Records of locating words and elements:
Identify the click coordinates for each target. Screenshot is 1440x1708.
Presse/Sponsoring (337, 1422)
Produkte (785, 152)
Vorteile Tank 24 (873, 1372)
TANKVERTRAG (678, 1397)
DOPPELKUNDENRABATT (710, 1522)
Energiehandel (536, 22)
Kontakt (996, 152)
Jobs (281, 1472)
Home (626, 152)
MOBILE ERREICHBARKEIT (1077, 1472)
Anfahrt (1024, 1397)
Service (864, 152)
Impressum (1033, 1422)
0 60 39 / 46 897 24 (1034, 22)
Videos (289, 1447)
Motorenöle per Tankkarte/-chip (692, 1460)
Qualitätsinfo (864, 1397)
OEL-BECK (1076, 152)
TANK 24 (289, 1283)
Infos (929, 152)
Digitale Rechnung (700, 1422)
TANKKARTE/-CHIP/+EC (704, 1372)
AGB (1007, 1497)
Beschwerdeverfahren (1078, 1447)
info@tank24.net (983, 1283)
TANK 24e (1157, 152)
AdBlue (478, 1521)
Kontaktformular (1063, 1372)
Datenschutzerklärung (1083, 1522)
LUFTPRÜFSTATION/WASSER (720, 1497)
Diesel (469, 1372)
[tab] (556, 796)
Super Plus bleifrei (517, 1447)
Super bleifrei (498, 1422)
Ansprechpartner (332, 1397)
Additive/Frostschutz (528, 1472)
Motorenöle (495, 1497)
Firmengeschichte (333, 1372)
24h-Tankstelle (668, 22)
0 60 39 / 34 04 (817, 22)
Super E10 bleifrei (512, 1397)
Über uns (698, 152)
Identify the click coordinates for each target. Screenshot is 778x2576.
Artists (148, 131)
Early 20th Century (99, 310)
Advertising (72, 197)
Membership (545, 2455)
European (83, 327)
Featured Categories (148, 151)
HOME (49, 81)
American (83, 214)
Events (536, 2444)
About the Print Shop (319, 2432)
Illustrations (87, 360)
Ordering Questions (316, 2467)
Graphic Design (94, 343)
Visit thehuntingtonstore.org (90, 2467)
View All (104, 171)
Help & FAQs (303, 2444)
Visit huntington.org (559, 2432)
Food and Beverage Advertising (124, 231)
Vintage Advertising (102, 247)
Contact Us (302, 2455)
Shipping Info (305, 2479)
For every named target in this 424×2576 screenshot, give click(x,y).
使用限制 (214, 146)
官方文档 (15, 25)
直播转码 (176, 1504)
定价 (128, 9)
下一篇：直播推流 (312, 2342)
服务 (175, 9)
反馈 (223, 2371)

• _STATED PROBLEM_
Retype every line of the records above without any change.

• _ANSWER TO THE PROBLEM_
Identify the click coordinates for each target. Screenshot is 1440x1708.
Presse/Sponsoring (337, 1422)
Produkte (785, 152)
Vorteile Tank 24 (873, 1372)
TANKVERTRAG (678, 1397)
DOPPELKUNDENRABATT (710, 1522)
Energiehandel (536, 22)
Kontakt (996, 152)
Jobs (281, 1472)
Home (626, 152)
MOBILE ERREICHBARKEIT (1077, 1472)
Anfahrt (1024, 1397)
Service (864, 152)
Impressum (1033, 1422)
0 60 39 / 46 897 24 (1034, 22)
Videos (289, 1447)
Motorenöle per Tankkarte/-chip (692, 1460)
Qualitätsinfo (864, 1397)
OEL-BECK (1076, 152)
TANK 24 (289, 1283)
Infos (929, 152)
Digitale Rechnung (700, 1422)
TANKKARTE/-CHIP/+EC (704, 1372)
AGB (1007, 1497)
Beschwerdeverfahren (1078, 1447)
info@tank24.net (983, 1283)
TANK 24e (1157, 152)
AdBlue (478, 1521)
Kontaktformular (1063, 1372)
Datenschutzerklärung (1083, 1522)
LUFTPRÜFSTATION/WASSER (720, 1497)
Diesel (469, 1372)
[tab] (556, 796)
Super Plus bleifrei (517, 1447)
Super bleifrei (498, 1422)
Ansprechpartner (332, 1397)
Additive/Frostschutz (528, 1472)
Motorenöle (495, 1497)
Firmengeschichte (333, 1372)
24h-Tankstelle (668, 22)
0 60 39 / 34 04 (817, 22)
Super E10 bleifrei (512, 1397)
Über uns (698, 152)
Identify the click coordinates for each target. Screenshot is 778x2576.
Artists (148, 131)
Early 20th Century (99, 310)
Advertising (72, 197)
Membership (545, 2455)
European (83, 327)
Featured Categories (148, 151)
HOME (49, 81)
American (83, 214)
Events (536, 2444)
About the Print Shop (319, 2432)
Illustrations (87, 360)
Ordering Questions (316, 2467)
Graphic Design (94, 343)
Visit thehuntingtonstore.org (90, 2467)
View All (104, 171)
Help & FAQs (303, 2444)
Visit huntington.org (559, 2432)
Food and Beverage Advertising (124, 231)
Vintage Advertising (102, 247)
Contact Us (302, 2455)
Shipping Info (305, 2479)
For every named target in this 424×2576 screenshot, give click(x,y).
使用限制 (214, 146)
官方文档 (15, 25)
直播转码 (176, 1504)
定价 (128, 9)
下一篇：直播推流 (312, 2342)
服务 (175, 9)
反馈 (223, 2371)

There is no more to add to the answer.